- Problem A -
Condense the paragraph of the forum thread on roadbed that begins "I only use my LGB trains" into a short bulleted list that keeps its main facts.
- Problem B -
Extend the forum thread on roadbed from the point where it stops.

- Extract -
# Road Bed options?



## Dharma48 (Jun 10, 2012)

Hello train enthusiasts!

I only use my LGB trains around the two Christmas trees I put up every year, but I don’t like the look of the track simply sitting around the edge of the tree skirt or simply on the carpet. I know LGB produced some gray roadbed a few years ago but it seems like it is impossible to find.

Is there anything similar that I can buy? I only use one 4ft circle of track under each tree so straight pieces of roadbed aren’t necessary. I could swear I saw some paintable wood roadbed on the net a few months ago but it seems to have disappeared.

Thanks for all your help!

Matthew


----------



## Stratham Controller (Oct 22, 2012)

*road bed options*

why not cut out a circle of plywood or chipboard and use artificial turf asthe road bed.


----------



## bada2445 (Dec 30, 2012)

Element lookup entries
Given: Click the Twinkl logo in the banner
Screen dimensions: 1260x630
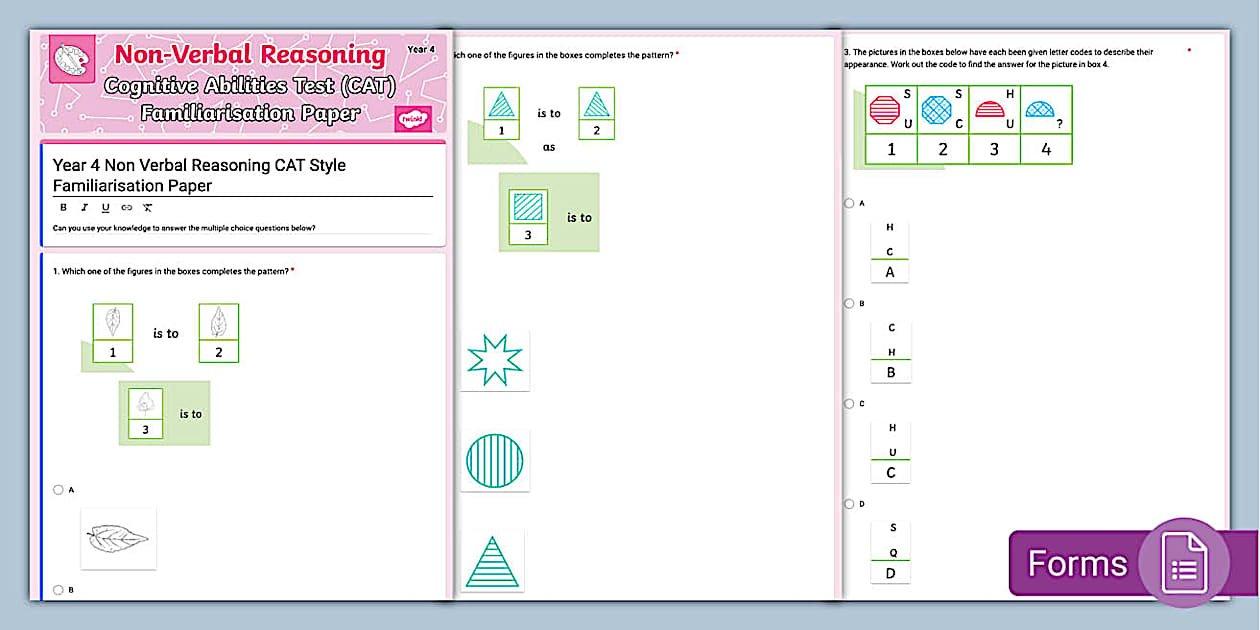Looking at the screenshot, I should (413, 119).
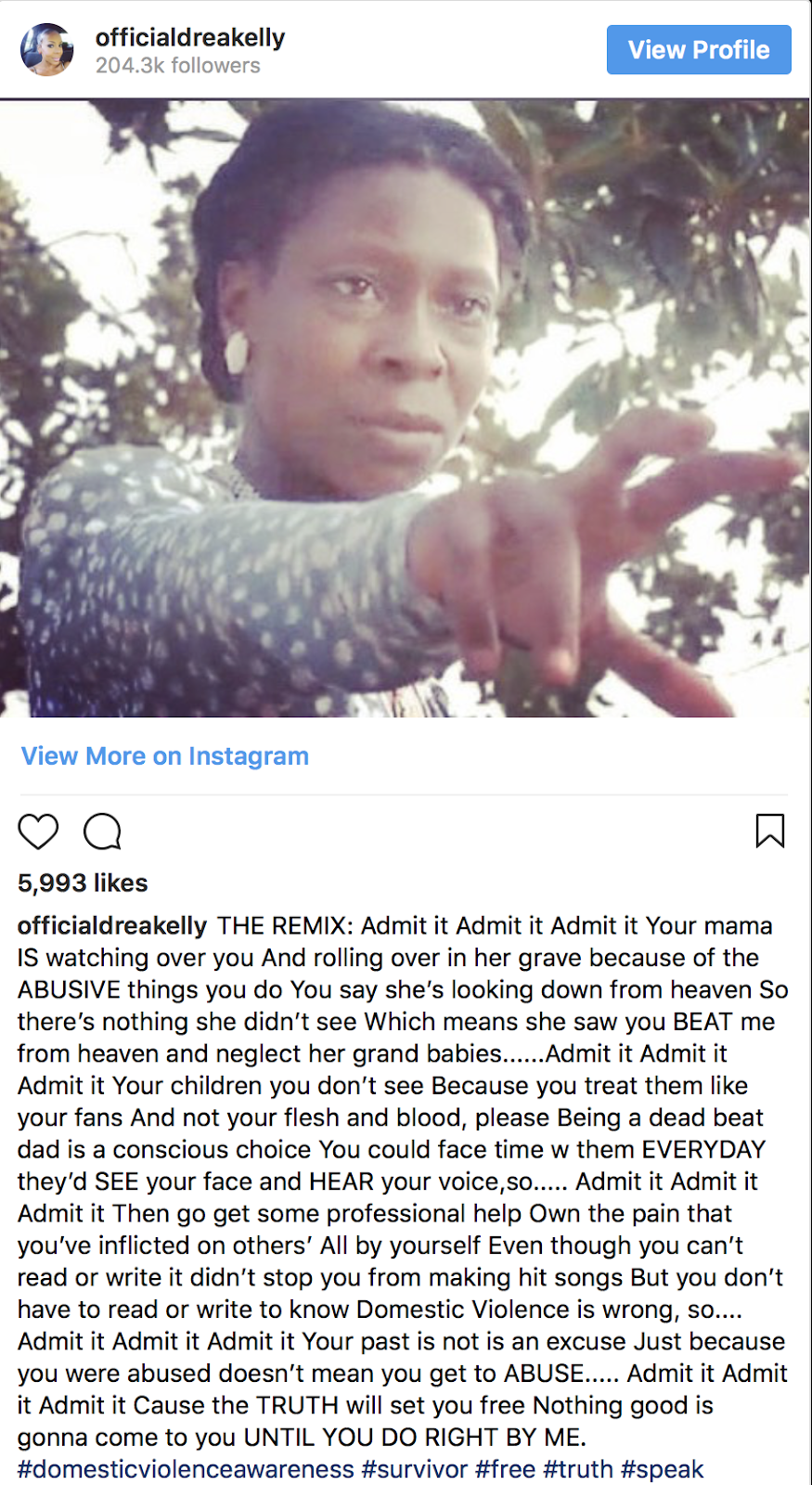This screenshot has width=812, height=1485.
Task: Open officialdreakelly profile avatar
Action: pos(47,50)
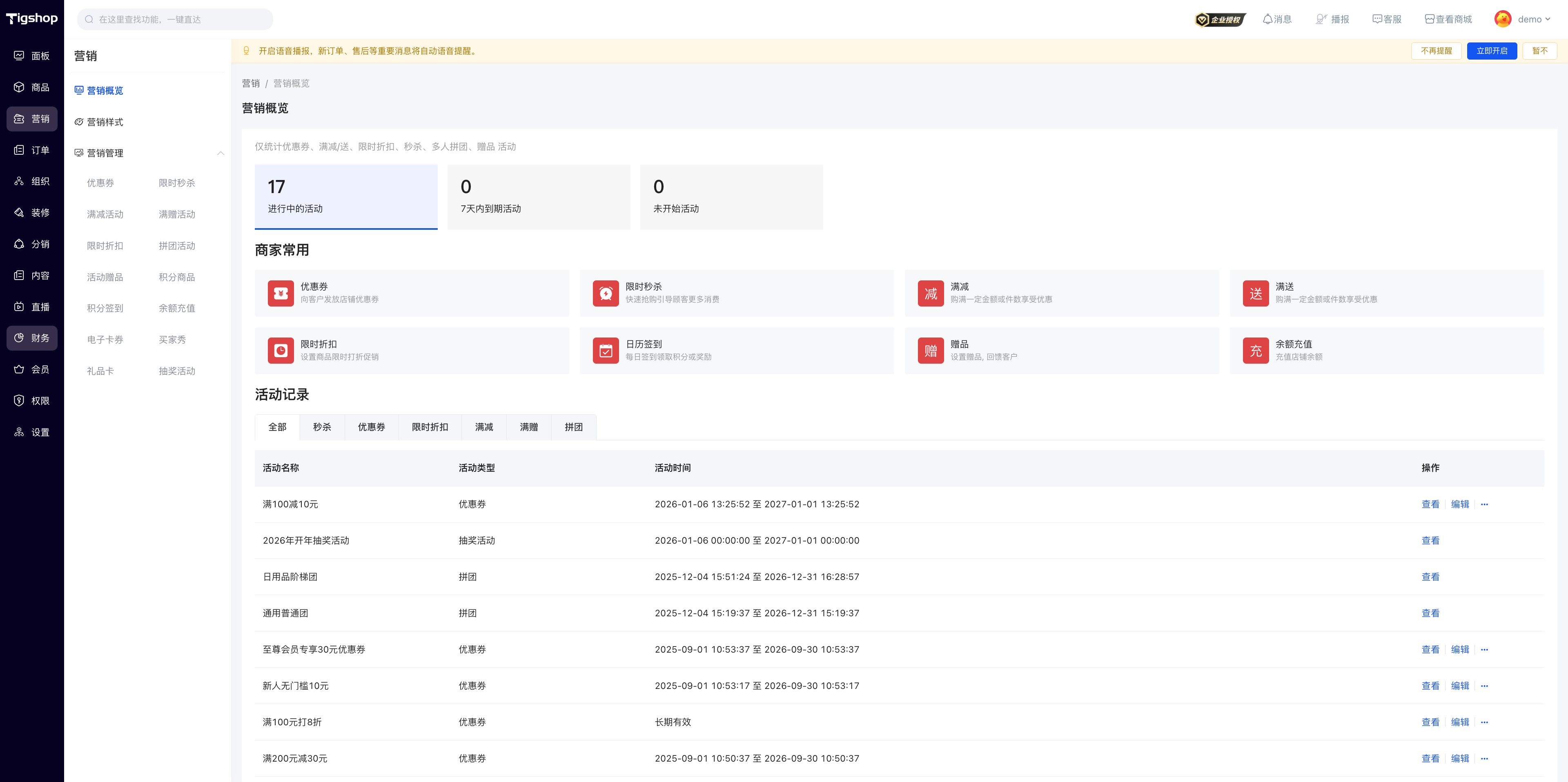The height and width of the screenshot is (782, 1568).
Task: Switch to the 秒杀 activity tab
Action: pyautogui.click(x=322, y=427)
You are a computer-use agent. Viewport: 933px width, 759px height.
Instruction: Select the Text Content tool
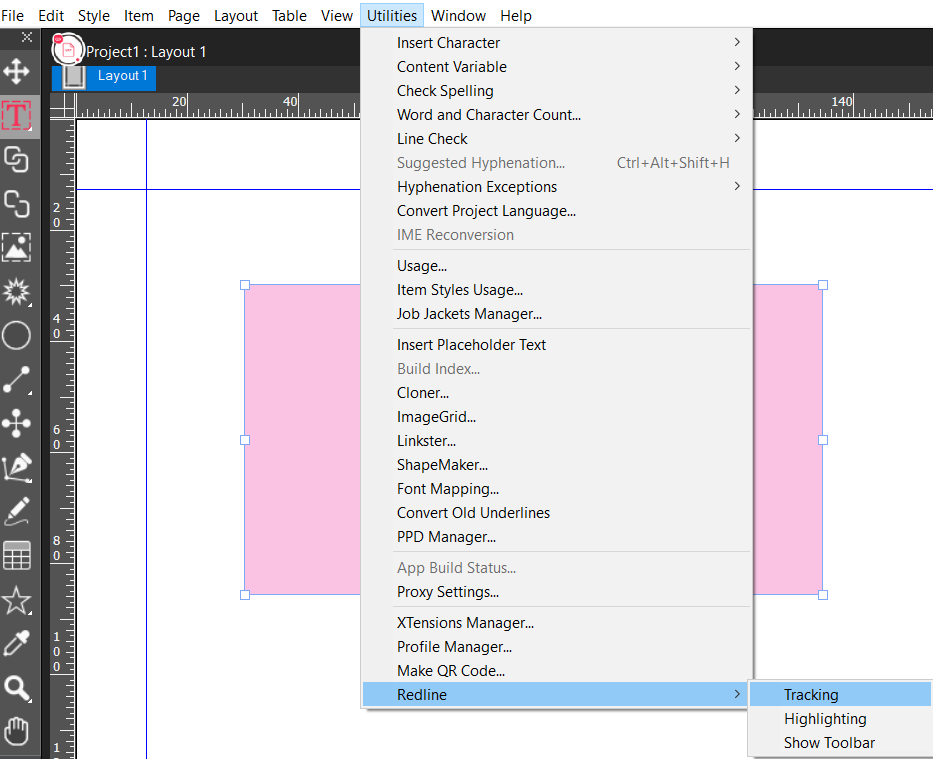pos(17,115)
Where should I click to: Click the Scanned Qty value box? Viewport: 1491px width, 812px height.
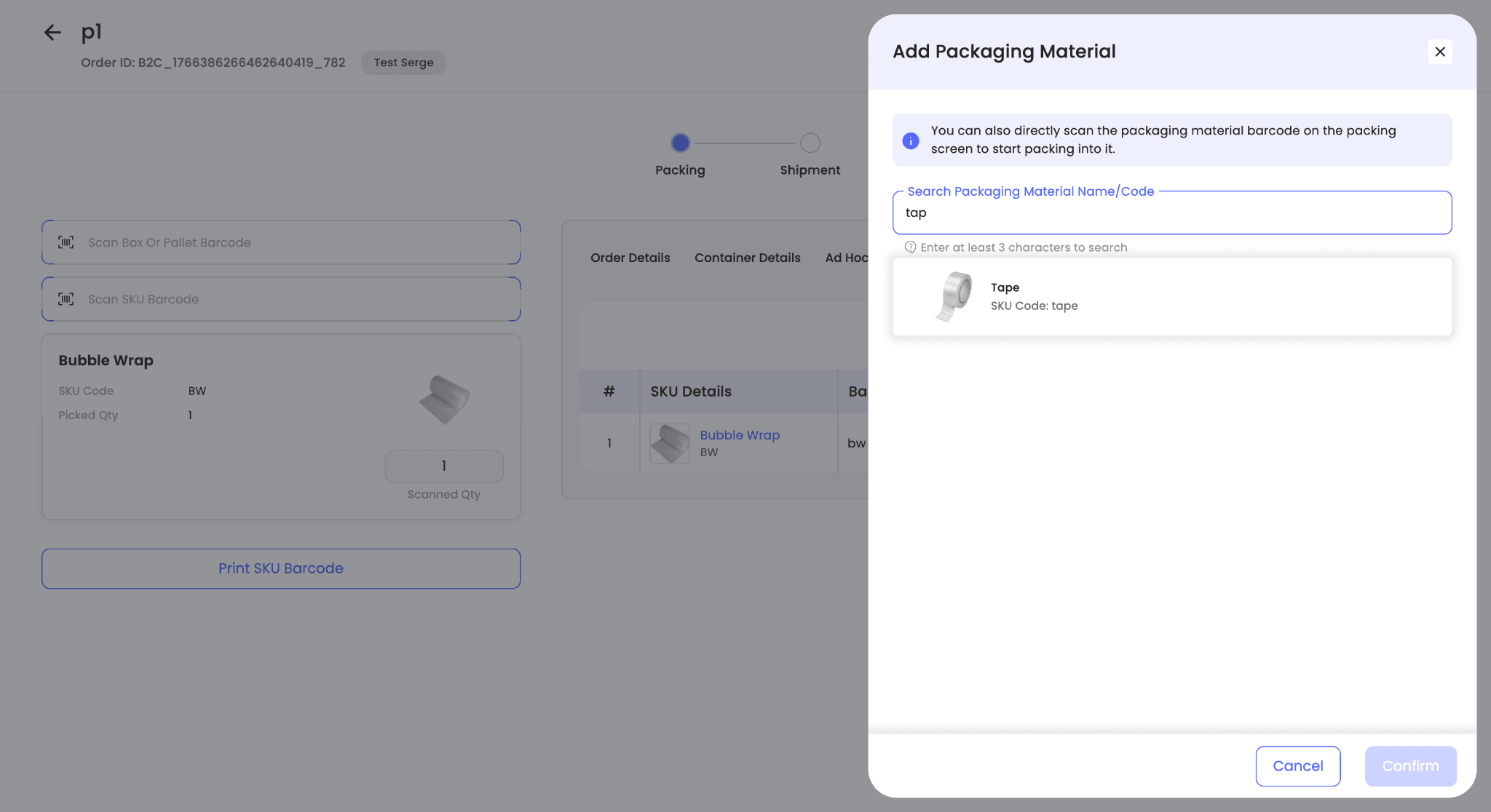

- Written reply A -
- The LGB trains are used only around two Christmas trees set up each year.
- Track sitting on the edge of the tree skirt or on the carpet does not look good.
- LGB made a gray roadbed some years ago.
- That roadbed now seems impossible to find.

- Written reply B -
For adding interest and enough height to enable simulating a frozen stream extending outside the circle (you'll need a pair of straight track sections and a bridge), I place brick paver sections to form a 4 ft circle around the tree. Then cover all pavers and the available floor space beneath the tree (all around) with a sheet of white batting to establish a snowy landscape. Place and connect track on top of the batting covered pavers. I predict you'll like the effect and will be "hit" with some new ideas about structure, tree and placement of people, etc.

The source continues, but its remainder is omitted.